Colombian actor (1944–2025)

Carlos Barbosa Romero (15 January 1944 – 10 October 2025) was a Colombian actor.

==Life and career==
Barbosa majored in architecture at the Universidad del Valle in Cali, where he joined a theatre group which would become its Scenic Arts Department. Later, he would join the Compañía de Teatro Nacional de Colombia, which started a failed tour which would end in Costa Rica, where he ended up living briefly. Later he moved to San Andrés y Providencia before going back to Bogotá in the early 1970s, to join the Teatro Popular de Bogotá. His television debut would occur in 1975 in anthology series Teatro Popular Caracol and Cuento del domingo. He also performed in several films.
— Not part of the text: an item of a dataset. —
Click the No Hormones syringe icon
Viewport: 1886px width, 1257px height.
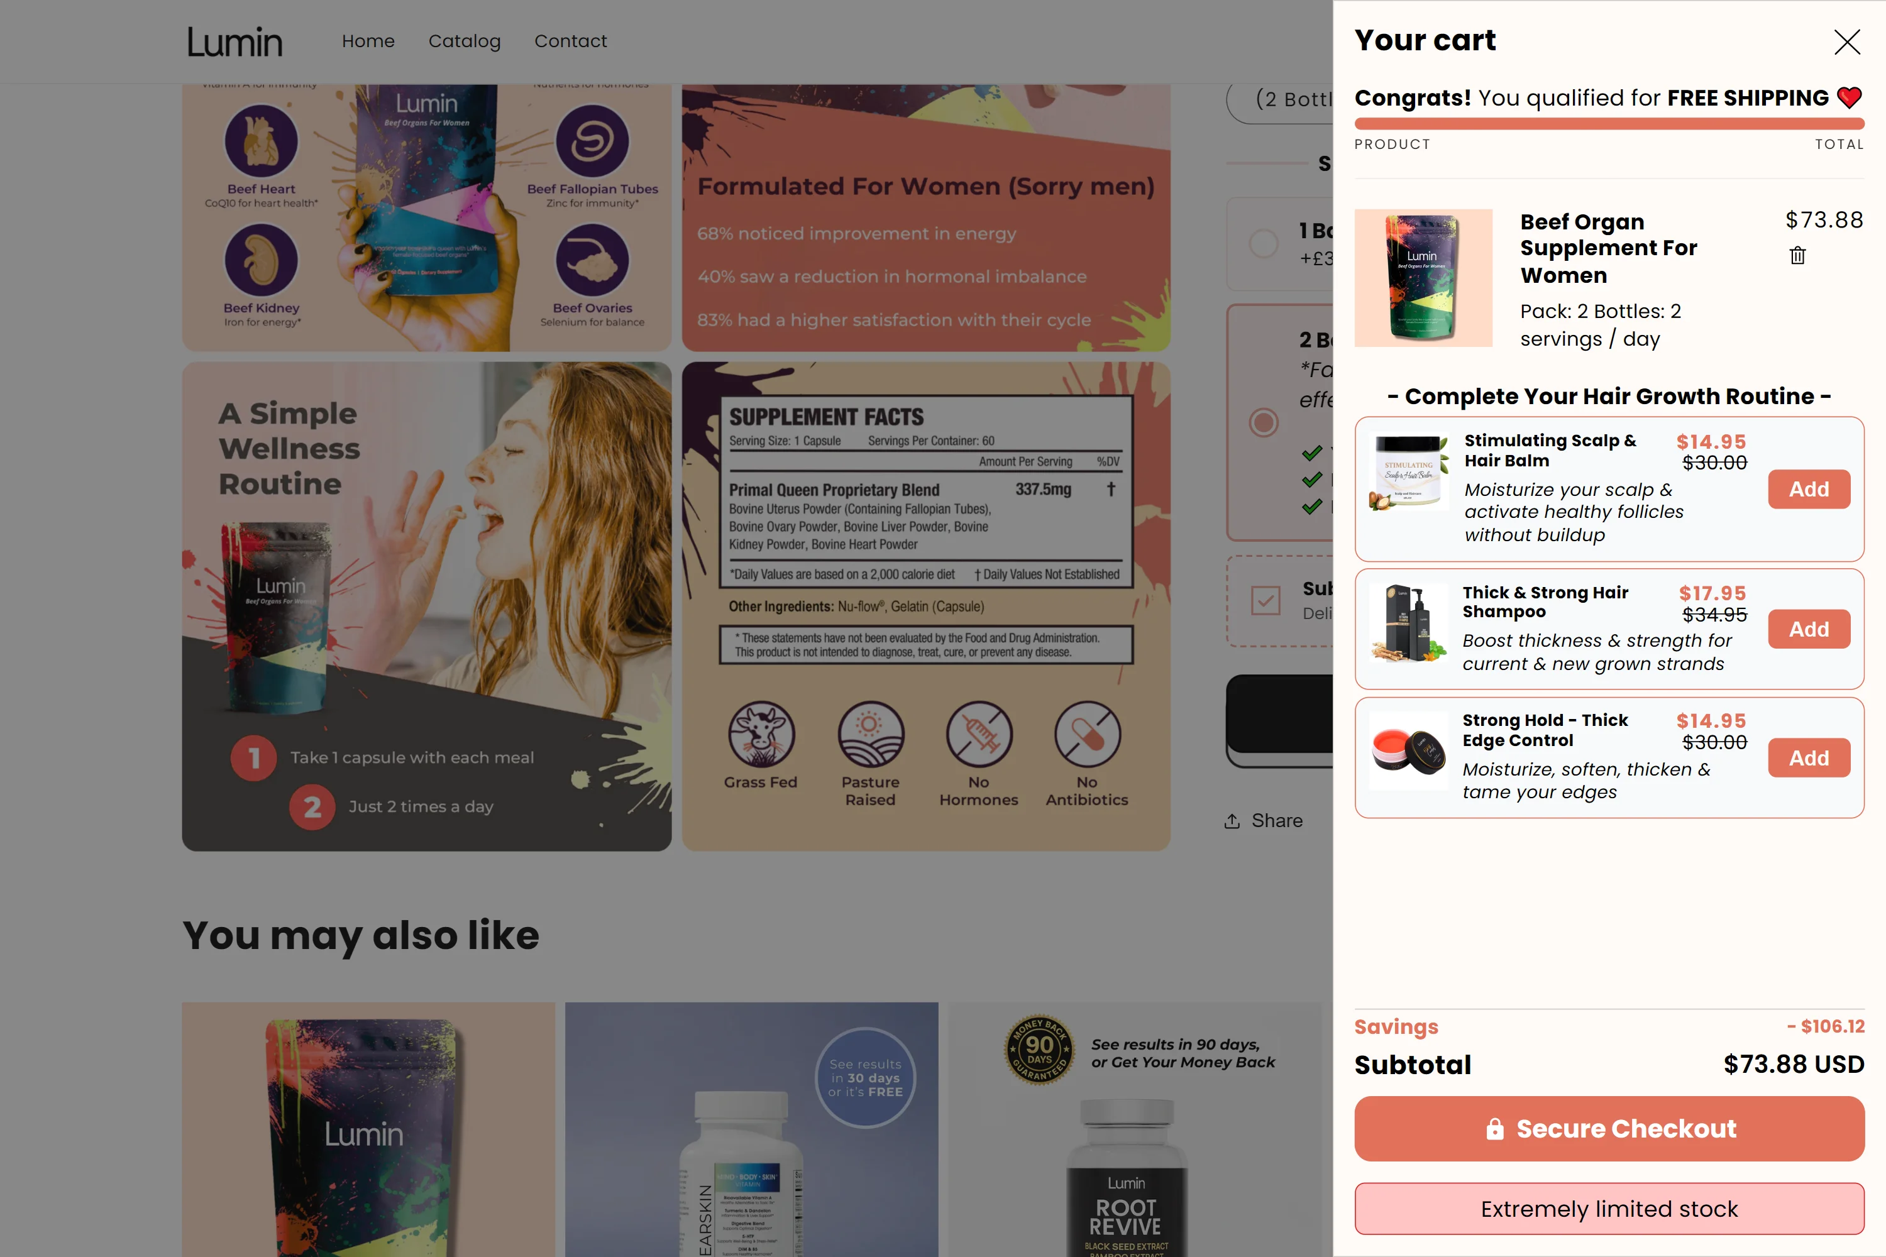click(978, 734)
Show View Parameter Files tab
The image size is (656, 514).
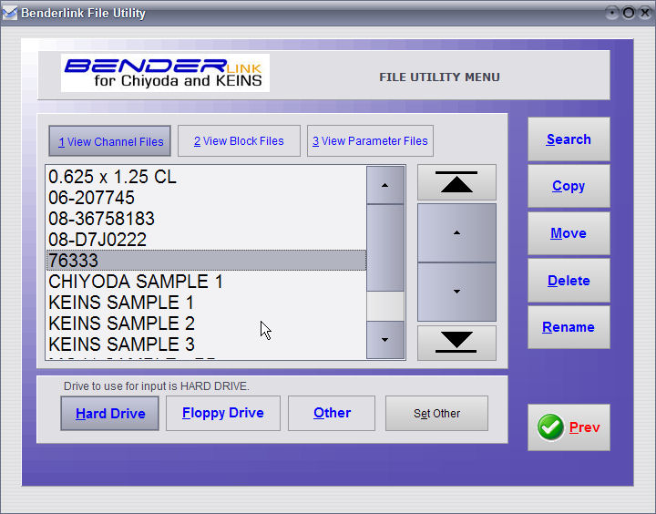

Among his television roles, Barbosa is best remembered for Eurípides, a homosexual hairdresser, in the 1987 telenovela El divino, and Ernesto in the 1992-1999 sitcom Vuelo secreto. Barbosa also appeared in the 2004 telenovela La Saga, Negocio de Familia and 2009 telenovela Bermúdez (as Gerardo Bermúdez), both for Caracol TV. He played Tío Abdul in Telemundo 2010 telenovela, El Clon. In 2019, he was in the Christian comedy film Holy Expectations.

Barbosa died on 10 October 2025, at the age of 81.